Peu de monde sur la route qui le ramenait chez lui, au centre-ville. Déjà, la nuit profilait dans les rues des ombres sournoises et tourmentées, rappelant à l’homme sa condition humaine lors de ses angoisses existentielles. Jean-Hugues tressaillit. Ce soir, nostalgique, il passait en revue sa vie. Ce matin encore, à l’occasion d’un héritage, il avait convoqué à son étude une famille en deuil qui semblait attendre impatiemment son dû. Comment pouvait-on, à ce moment-là, penser à obtenir d’un défunt un présent quelconque ! Cela l’avait toujours intrigué et choqué. Vraiment, à présent cette profession l’accablait. L’argent, la possession étaient le cancer d’une société décadente, avide d’engranger le moindre bien, pourvu qu’il ait quelque valeur. Il sourit en évoquant dans la pièce de Molière « Harpagon » l’homme le plus âpre au gain qui puisse exister sur terre. Jean-Hugues avait été heureux dans son enfance. Rien dans sa vie ne laissait supposer une entrave quelconque si ce n’était parfois des réflexions curieuses de la part de son père, très vite rachetées par des câlins et des gestes de tendresse. Le rôle d’un père toujours, n’était pas facile et l’autorité s’imposait. Celui de la mère en revanche n’était que douceur et Jean Hugues avait toujours éprouvé envers elle un amour sans limite. Plus tard il avait épousé Mathilde dont il était terriblement tombé amoureux, puis Alexandra était venue couronner l’indicible bonheur jusqu’à ce jour où… Ce fut horrible. Mathilde, frappée d’une insolation, s’était noyée accidentellement dans l’étang de son village natal. Quatre ans déjà pendant lesquels il s’était acharné au travail pour subir le moins possible le manque affectif et les souffrances morales que seule peut infliger la perte de ceux que l’on aime. Il regarda l’heure. Juste le temps d’aller rendre visite à sa vieille Maman ne serait-ce que quelques minutes à son domicile, puis il rentrerait chez lui et reprendrait le dossier d’une affaire d’héritage laissée en suspens ce dernier mois. Jean-Hugues pensait avec soulagement que rien de ce genre ne pourrait lui arriver puisque, étant fils unique, il n’aurait rien à partager. IL en remerciait l’invisible divinité et tous les Saints de la création.

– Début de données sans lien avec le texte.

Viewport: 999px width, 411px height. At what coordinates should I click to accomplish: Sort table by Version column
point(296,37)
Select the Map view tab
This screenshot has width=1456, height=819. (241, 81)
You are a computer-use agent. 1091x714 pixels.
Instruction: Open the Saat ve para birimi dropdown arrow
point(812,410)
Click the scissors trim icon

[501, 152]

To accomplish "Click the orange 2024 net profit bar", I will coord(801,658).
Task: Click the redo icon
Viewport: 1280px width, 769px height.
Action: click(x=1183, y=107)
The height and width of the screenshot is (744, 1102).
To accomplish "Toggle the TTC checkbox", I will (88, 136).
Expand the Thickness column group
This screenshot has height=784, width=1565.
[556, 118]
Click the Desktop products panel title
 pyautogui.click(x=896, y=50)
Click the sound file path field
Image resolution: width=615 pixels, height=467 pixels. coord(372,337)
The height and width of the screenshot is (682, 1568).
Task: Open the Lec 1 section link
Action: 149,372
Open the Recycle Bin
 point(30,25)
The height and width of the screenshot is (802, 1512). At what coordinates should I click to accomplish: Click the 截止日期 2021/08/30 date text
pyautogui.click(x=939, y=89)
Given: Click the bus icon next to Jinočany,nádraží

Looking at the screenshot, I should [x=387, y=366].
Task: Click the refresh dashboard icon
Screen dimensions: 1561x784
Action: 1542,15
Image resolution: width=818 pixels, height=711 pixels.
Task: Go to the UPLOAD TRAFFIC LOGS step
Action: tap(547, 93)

Michèle Modrak, âgée de quatre-vingt-un ans, habitait dans une petite maison coquette de la ville que son défunt époux, Charles Modrak, avait achetée dans le temps à un nommé Raymond Dumont qui désirait, pour une raison étrange, s’en séparer très vite. Monsieur Modrak, à l’époque, travaillait dans une entreprise de menuiserie et n’avait pas beaucoup d’argent. Il avait dû faire un emprunt conséquent à la banque, après avoir versé quelques arrhes au vendeur. En accord avec lui, la transaction s’était effectuée sans problème. La maison avait donc été acquise par Charles et plus personne, jamais, n’avait eu vent de la vente de cette belle demeure.